**Problem statement**
Please express the entries starting with the line containing "Task: Open Chrome's three-dot menu" and going on through the line containing "Action: pos(1345,52)" as a numbered list, with blank lines omitted and pictures left out.

**Supplied information**
* Start *

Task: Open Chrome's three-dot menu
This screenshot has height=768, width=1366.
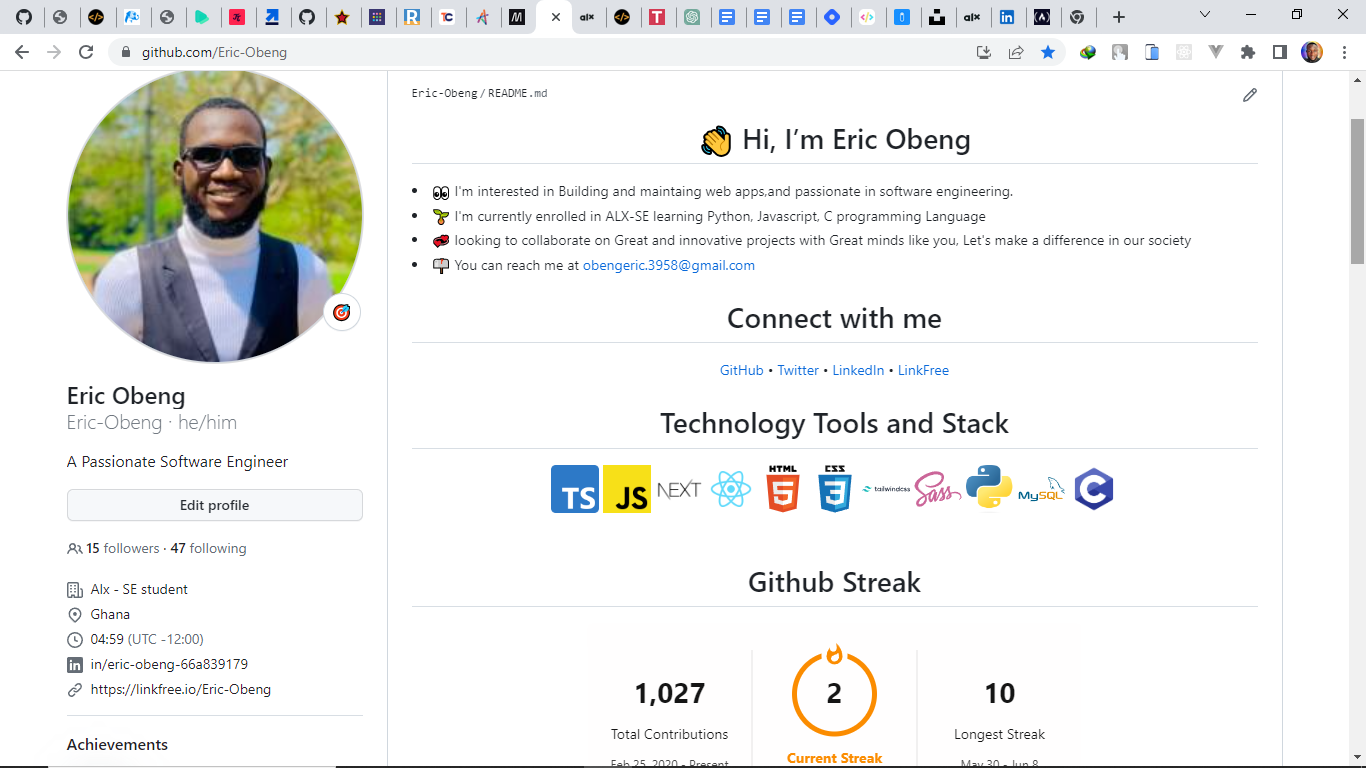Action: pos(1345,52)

* End *
* Start *

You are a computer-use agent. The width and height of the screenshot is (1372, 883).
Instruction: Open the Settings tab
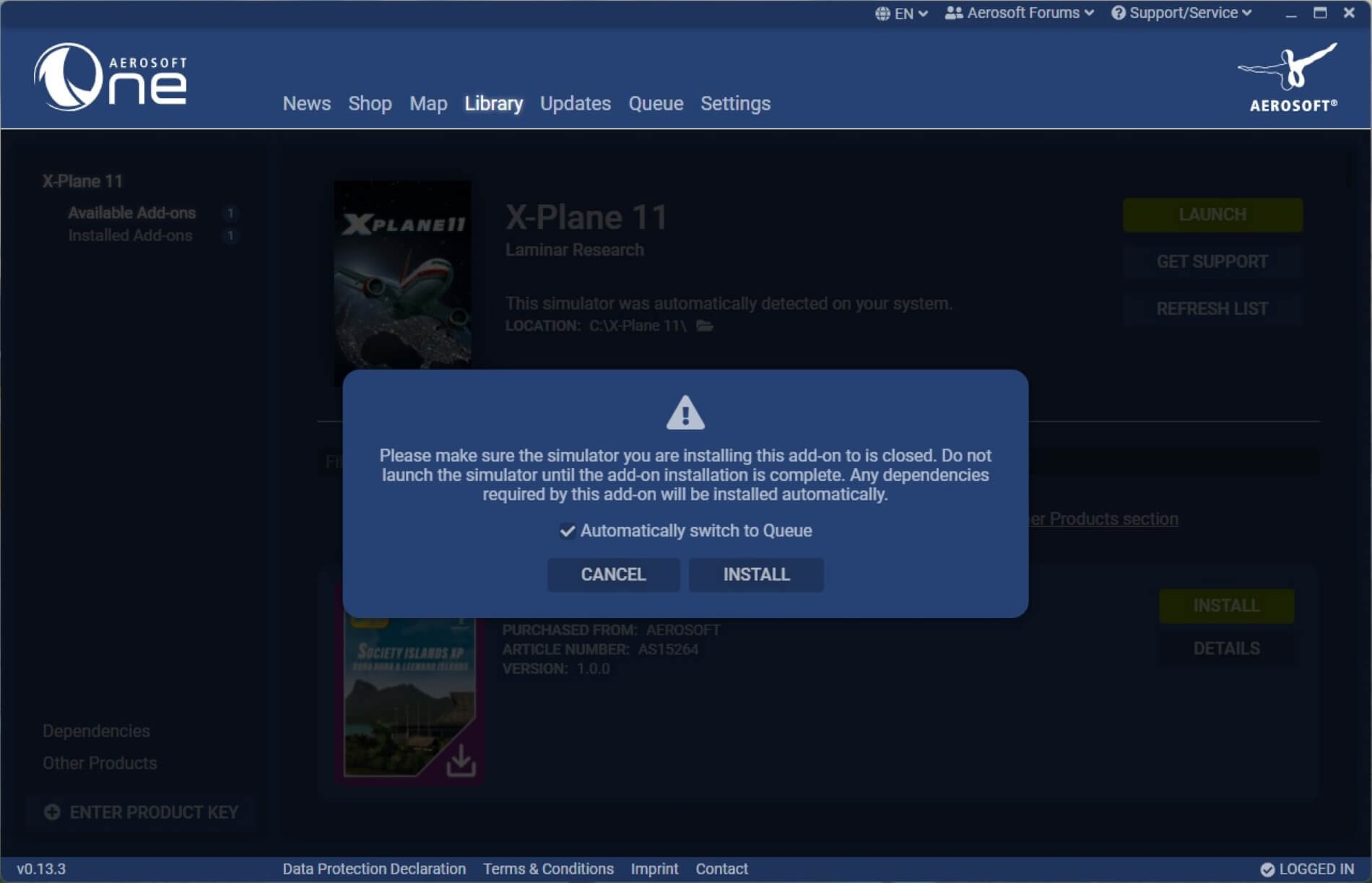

* End *
* Start *

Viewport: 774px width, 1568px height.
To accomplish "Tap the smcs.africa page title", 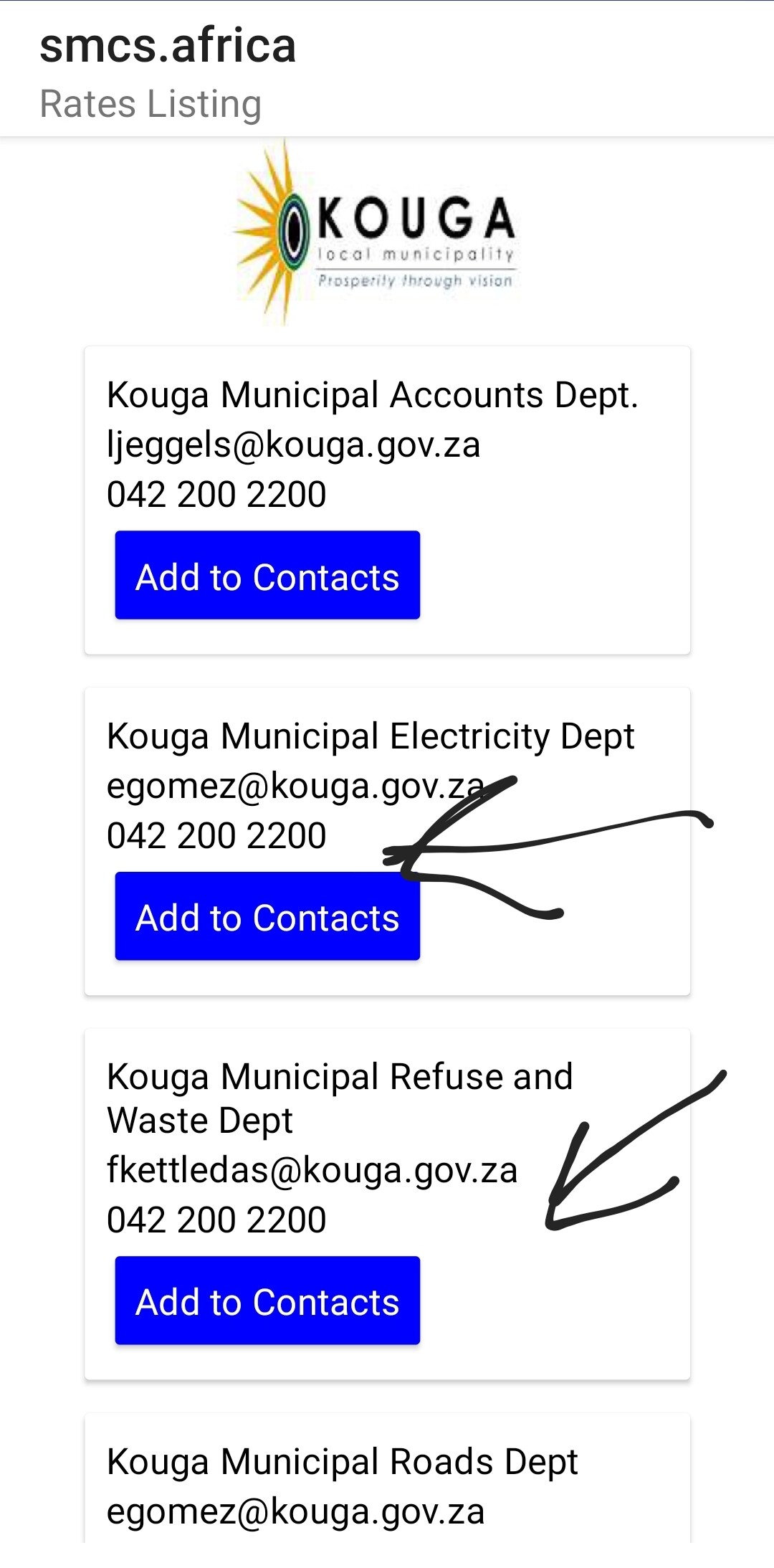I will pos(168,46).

* End *

**The output**
1. Task: Open Chrome's three-dot menu
2. This screenshot has height=768, width=1366.
3. Action: pos(1345,52)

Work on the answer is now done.